Light is one of the most important environmental parameters that impacts plant growth and development. It exerts a vast range of effects on photosynthetic activity and photomorphogenic responses throughout the plant’s lifecycle. Close to half of the sun’s total radiation emission reaching the Earth’s surface is visible light, ranging from 400 to 740 nm wavelengths. Visible light is flanked by shorter wavelengths and invisible ultra-violet (UV) electromagnetic radiation (10–400 nm) and by infrared radiation (IR; 700–1 mm); this roughly constitutes the remaining half of the solar radiation incident on the Earth’s surface. These three wavelength regions of the electromagnetic spectrum are the most significant with respect to biological systems. Visible light includes violet (~400–450 nm), blue (~450–520 nm), green (~520–560 nm), yellow (~560–600 nm), orange (~600–625 nm), red (~625–700 nm), and far-red (FR; > 700 nm). The most important part of the light spectrum for plants, PAR (400–700 nm), falls within the visible light range.

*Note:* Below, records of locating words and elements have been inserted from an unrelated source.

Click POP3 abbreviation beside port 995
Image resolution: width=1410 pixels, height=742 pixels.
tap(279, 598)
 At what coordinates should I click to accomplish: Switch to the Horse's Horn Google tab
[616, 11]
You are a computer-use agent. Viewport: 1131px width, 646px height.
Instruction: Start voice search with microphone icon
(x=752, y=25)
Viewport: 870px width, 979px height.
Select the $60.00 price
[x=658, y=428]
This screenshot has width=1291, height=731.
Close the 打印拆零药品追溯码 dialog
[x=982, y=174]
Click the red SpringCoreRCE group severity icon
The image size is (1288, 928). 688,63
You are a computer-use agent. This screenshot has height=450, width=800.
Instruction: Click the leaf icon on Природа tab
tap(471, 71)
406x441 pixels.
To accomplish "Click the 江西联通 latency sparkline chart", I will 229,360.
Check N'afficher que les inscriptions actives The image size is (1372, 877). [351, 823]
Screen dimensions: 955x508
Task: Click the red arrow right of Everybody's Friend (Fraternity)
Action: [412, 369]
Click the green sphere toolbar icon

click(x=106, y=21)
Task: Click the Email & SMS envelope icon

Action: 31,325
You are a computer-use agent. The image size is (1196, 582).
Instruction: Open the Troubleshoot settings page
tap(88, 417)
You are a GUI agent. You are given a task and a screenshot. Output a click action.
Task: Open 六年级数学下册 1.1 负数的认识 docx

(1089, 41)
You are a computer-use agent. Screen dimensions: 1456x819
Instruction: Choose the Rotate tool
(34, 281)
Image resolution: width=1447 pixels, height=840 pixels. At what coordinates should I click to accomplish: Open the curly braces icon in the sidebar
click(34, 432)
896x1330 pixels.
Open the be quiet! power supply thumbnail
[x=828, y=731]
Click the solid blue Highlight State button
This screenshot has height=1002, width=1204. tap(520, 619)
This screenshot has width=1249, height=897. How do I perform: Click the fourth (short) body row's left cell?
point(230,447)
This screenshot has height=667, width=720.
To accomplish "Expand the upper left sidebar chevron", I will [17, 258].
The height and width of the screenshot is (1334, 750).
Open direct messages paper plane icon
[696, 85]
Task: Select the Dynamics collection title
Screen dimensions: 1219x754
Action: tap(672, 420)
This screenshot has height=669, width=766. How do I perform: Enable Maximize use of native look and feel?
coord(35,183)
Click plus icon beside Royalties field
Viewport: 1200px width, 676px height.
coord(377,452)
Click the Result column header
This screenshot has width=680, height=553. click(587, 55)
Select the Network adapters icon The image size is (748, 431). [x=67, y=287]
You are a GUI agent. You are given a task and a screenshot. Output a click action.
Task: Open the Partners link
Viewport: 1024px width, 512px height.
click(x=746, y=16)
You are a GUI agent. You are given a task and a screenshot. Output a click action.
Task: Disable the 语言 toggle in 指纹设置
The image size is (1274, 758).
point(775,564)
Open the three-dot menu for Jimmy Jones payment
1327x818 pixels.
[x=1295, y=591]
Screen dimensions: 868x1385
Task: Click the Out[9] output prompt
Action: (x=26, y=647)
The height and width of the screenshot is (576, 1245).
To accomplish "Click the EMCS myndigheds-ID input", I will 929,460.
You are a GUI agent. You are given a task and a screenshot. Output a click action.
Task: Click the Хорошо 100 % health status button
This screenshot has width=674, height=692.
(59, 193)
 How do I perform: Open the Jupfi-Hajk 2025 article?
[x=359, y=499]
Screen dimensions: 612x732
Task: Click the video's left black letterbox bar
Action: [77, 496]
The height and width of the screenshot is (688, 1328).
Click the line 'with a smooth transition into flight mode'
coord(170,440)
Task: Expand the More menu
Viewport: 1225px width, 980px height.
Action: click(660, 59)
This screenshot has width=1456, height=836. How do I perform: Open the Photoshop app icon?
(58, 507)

Understanding the spectral quality of photosynthesis is critical when selecting a lighting system with proper light quality and quantity for any indoor plant cultivation. Our current understanding of the spectral quality of photosynthesis is mainly based on McCree’s findings in the 1970s. The action spectrum of plant leaves was described as the span of wavelengths from approximately 400–700 nm, over which plants absorb and effectively use radiant light energy for photosynthesis. This brought some definition to what is now commonly known as PAR (photosynthetic active radiation), the measure of that relates the intensity and rate of radiant light energy per surface area emitted by a light source from within the action spectrum of plants.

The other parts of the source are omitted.